Troglitazone reduces plasminogen activator inhibitor-1 expression and secretion in cultured human adipocytes

Aims/hypothesis. Increased plasma plasminogen activator inhibitor-1 (PAI-1) concentrations are characteristic for subjects with insulin resistance and could contribute to the increased cardiovascular risk in this state. In this study, we investigated the effect of troglitazone, a ligand of the nuclear receptor peroxisome proliferator activated receptor-gamma, on PAI-1 expression and secretion in human adipocytes. Methods.
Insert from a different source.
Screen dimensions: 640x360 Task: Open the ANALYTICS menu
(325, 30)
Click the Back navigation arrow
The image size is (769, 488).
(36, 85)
We used two models: in vitro differentiated subcutaneous and omental adipocytes cultured under serum-free conditions and isolated subcutaneous and omental fat cells kept in suspension culture. Plasminogen activator inhibitor-1 protein was measured by ELISA, PAI-1 mRNA by a semiquantitative RT-PCR technique. Results. Exposure of in vitro differentiated subcutaneous adipocytes from young normal-weight females to 1 mu g/ml troglitazone for 72 h caused a reduction of both PAI-1 secretion (by 29 +/- 5%; p < 0.01) and PAI-1 mRNA expression (by 26 +/- 3 %; p < 0.05). In cultures from severely obese subjects, troglitazone induced a decrease of PAI-1 antigen secretion from newly differentiated omental adipocytes by 49 +/- 8% (p < 0.01) and from subcutaneous adipocytes by 30 +/- 7 % (p < 0.05). Exposure of freshly isolated subcutaneous and omental adipocytes in suspension culture to troglitazone induced a similar reduction of PAI-1 concentration in the culture medium (by 35 +/- 11%, p < 0.05. and 33 +/- 8%, p < 0.05 compared with control, respectively). Conclusion/interpretation. This study provides evidence that troglitazone reduces PAI-1 production in human adipocytes, probably at the transcriptional level. This observation could point to a new beneficial effect of troglitazone, particularly in obese subjects, which could be associated with a reduced cardiovascular risk.